◆ **About this exercise**: Beginning with the line where "Task: Click the Lightning cable below phone" appears, retype every remaining line of the data below, both the first and last included.

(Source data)
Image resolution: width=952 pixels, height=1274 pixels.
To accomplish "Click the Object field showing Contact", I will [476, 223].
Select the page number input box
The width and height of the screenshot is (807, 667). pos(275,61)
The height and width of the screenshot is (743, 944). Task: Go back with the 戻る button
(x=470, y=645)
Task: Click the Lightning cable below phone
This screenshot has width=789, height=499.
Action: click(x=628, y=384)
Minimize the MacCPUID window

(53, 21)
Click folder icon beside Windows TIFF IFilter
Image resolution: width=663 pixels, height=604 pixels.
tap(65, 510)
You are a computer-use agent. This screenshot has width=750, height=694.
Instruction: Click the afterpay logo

◆ **Exercise result**:
Task: Click the Lightning cable below phone
This screenshot has width=789, height=499.
Action: click(x=628, y=384)
Minimize the MacCPUID window

(53, 21)
Click folder icon beside Windows TIFF IFilter
Image resolution: width=663 pixels, height=604 pixels.
tap(65, 510)
You are a computer-use agent. This screenshot has width=750, height=694.
Instruction: Click the afterpay logo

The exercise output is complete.